Baileys, Songke, dan Oleh-oleh dari Luar Kota

Kemanapun dia pergi, pertanyaan yang sama akan selalu dititipkannya begitu menginjakkan kaki di kota lain: “Aku baru tiba di sini. Kamu mau dibawain oleh-oleh apa?”

Selalu begitu.

Jawabanku akan selalu sama. “Tidak perlu. Oleh-oleh cerita saja akan sudah lebih dari cukup.”

Bukan karena aku tak suka dibawakan oleh-oleh. Aku hanya tidak terbiasa. Terbiasa untuk memikirkan hal lain selain pekerjaan, sesaat setelah tiba di luar kota.

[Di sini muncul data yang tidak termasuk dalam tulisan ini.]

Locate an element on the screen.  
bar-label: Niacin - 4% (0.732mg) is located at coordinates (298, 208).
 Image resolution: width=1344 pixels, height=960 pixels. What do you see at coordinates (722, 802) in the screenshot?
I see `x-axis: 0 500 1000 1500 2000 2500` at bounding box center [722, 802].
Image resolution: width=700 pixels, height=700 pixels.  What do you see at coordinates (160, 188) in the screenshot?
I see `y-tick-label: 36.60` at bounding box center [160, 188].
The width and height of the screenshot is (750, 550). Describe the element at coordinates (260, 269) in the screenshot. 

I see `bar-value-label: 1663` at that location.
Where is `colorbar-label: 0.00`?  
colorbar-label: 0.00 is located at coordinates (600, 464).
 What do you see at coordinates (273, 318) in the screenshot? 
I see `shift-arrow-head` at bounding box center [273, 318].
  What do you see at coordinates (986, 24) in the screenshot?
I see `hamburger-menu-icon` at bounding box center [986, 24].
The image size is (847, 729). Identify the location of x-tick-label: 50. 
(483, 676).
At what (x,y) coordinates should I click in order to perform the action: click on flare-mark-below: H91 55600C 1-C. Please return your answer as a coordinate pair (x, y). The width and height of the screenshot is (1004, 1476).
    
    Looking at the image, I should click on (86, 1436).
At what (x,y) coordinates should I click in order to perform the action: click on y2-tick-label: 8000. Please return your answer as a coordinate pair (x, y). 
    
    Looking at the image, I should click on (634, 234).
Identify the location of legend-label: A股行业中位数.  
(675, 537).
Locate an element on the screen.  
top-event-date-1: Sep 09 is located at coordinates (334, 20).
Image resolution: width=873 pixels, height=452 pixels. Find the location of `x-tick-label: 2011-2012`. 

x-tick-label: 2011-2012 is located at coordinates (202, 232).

Datang. Penginapan. Kerja. Pulang. Selesai.

Logikaku selalu sama. Setiap kali pergi pun akan selalu begitu. Entah itu sehari, beberapa hari, atau cuma semalam, ketika orang-orang rumah dititipkan pesan: “Saya keluar, sebentar.”

Tidak untuknya. Dia akan selalu berkabar, tanpa ditanya. Juga akan selalu menanyakan pertanyaan yang sama: “Aku baru tiba di sini. Kamu mau dibawain oleh-oleh apa?”

*
Setiap kali, meskipun telah diberi jawaban “tidak perlu”, dia akan selalu punya cara.

“Di sini ada kopi enak, lho”  atau “Nanti kalau ada barang yang bagus di tempat souvenir, aku coba liat-liat ya.”

Selalu begitu.

Dia pun tak pernah meminta, kalau kebetulan tahu aku sedang di luar kota. Juga tak pernah kecewa kalau aku pergi, atau pulang, tanpa pernah berbagi cerita, apalagi membawakan oleh-oleh.

Lama-lama, aku jadi malu sendiri. Juga, merenung sendiri. Tentang oleh-oleh.

Ketika dia akan selalu membawa pulang sesuatu, tanpa pernah diminta. Ketika dia akan selalu memberi dengan tulus, tanpa mengharapkan ongkosnya diganti.

Entah bagaimana, aku lantas terbiasa.

Terbiasa untuk menyelipkan namanya dalam doa, setiap kali ia berkabar tentang tugas di luar kota. Semoga tugasnya berhasil baik, juga kembali ke Ibukota dengan selamat.

Setidaknya, itu yang bisa kulakukan untuk ‘melunasi’ ongkos oleh-olehnya.

Juga jadi terbiasa menebak: kira-kira dia akan membawa oleh-oleh apa kali ini, meski telah dibilang  “tidak perlu”.

Haha! Dassarr!!

*
Suatu ketika, ia kembali berkabar. Bahwa dia sedang di luar kota. Di negeri seberang. Lagi-lagi, ia menanyakan pertanyaan yang sama. “Kamu mau dibawain oleh-oleh apa?”

Untuk pertama kalinya, saat itu, aku berani meminta. “Baileys, kalau boleh.”

Ya, Baileys. Minuman beralkohol yang dibuat dari campuran wiski Irlandia, krim, gula dan kakao.

Aku bukan peminum. Juga bukan pemabuk. Tetapi, kalau ada minuman yang pernah membuatku jatuh cinta, itu Baileys. Hanya itu.

Dia tahu. Juga tidak mengiyakan, atau bertanya lagi. Hanya mengirimkan tiga emoticon senyum, seperti biasanya.

Selang beberapa waktu kemudian, dia pulang. Dengan sebotol Baileys besar dan sekeranjang cerita tetang perjalanannya ke luar kota, ke negeri seberang.

Sambil mendengarnya bercerita, aku sadar bahwa selama dia pergi, aku tidak mendoakannya. Tidak juga menebak-nebak, apa yang akan dibawanya pulang sebagai oleh-oleh.

Sambil mendengarnya bercerita, aku juga ingat bahwa kemarin aku sudah meniatkan, jika benar Baileys yang dibawanya sebagai oleh-oleh, aku akan membawakannya Songke saat pulang dari Ruteng nanti.

Karena ada pepatah, if you deserve something, you have earned the right to it.